Janet Yellen, vice chair of the Fed, said Thursday that the Fed's old policy of not even telling financial markets when it had changed a key interest rate has given way to one of using communications to enhance interest-rate policies.
"I hope and trust that the days of 'never explain, never excuse' are gone for good and that the Federal Reserve continues to reap the benefits of clearly explaining its actions to the public," Yellen said at a conference sponsored by the Society of American Business Editors and Writers.
The Fed in December for the first time linked changes in a key short-term rate to a drop in unemployment below 6.5 percent, as long as inflation remains modest. The Fed is also buying $85 billion per month in bonds to keep downward pressure on long-term rates.
Yellen said she expects both policies to remain in effect for a considerable period because unemployment remains high. She said the central bank should keep pursing low interest rates to stimulate the economy until unemployment returns to more normal levels.
"With unemployment so far from its longer-run normal level, I believe progress on reducing unemployment should take center stage ... even if maintaining that progress might result in inflation slightly and temporarily exceeding 2 percent," Yellen said.
The Fed has set 2 percent as its target for inflation but has stated that it was willing to keep pursuing aggressive economic stimulus measures as long as long-term inflation expectations do not rise above 2.5 percent.

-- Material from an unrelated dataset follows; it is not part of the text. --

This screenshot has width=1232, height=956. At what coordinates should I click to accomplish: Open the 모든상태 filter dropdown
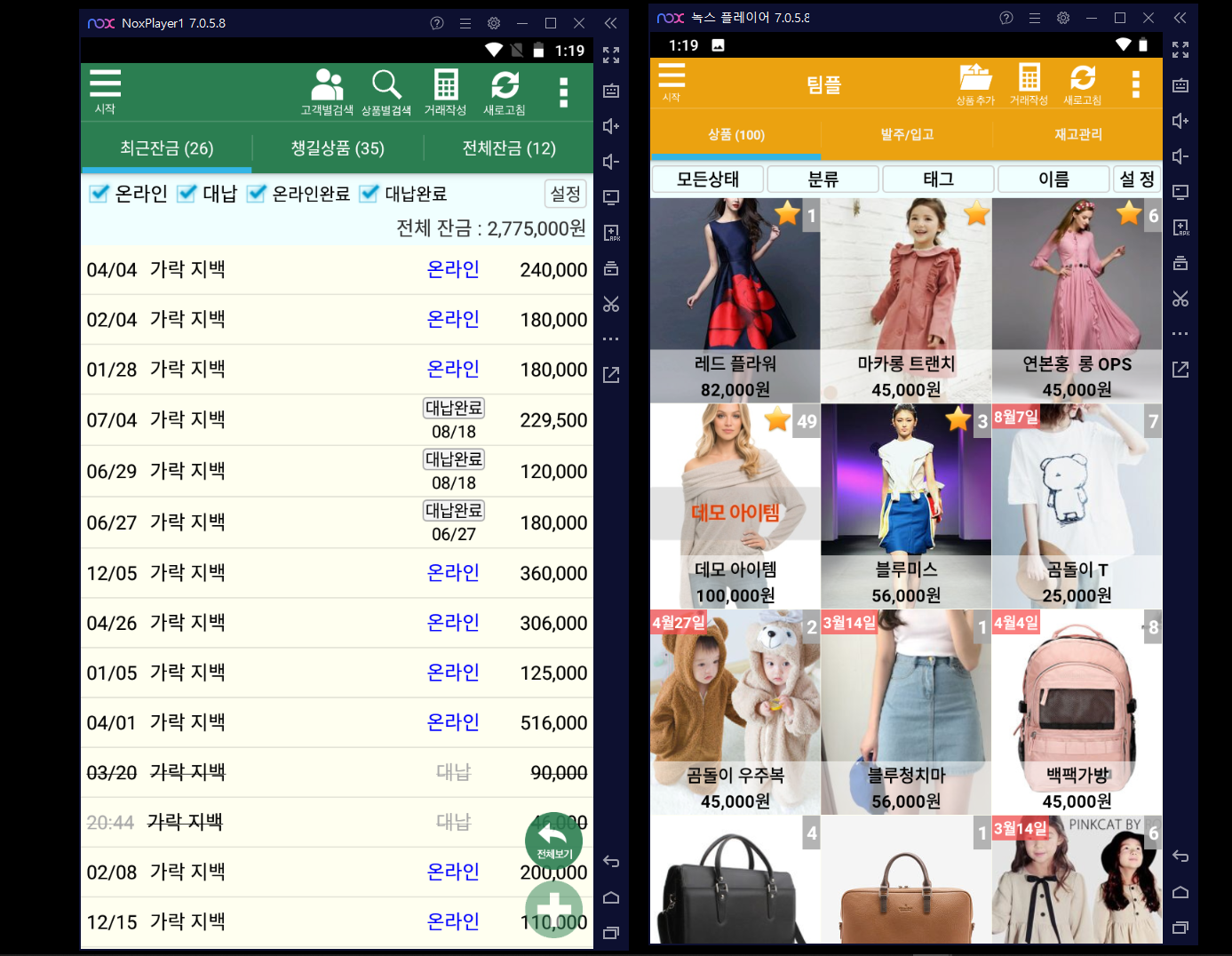point(707,179)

Yellen has been a strong supporter of Fed Chairman Ben Bernanke's efforts to keep stimulating the economy. At its last meeting in March, the Fed voted to continue those policies on an 11-1 vote. However, some regional Fed bank presidents who are not voting members of the Fed's interest-rate panel this year have expressed concerns that the central bank's polices are risking future inflation troubles and could create dangerous asset bubbles.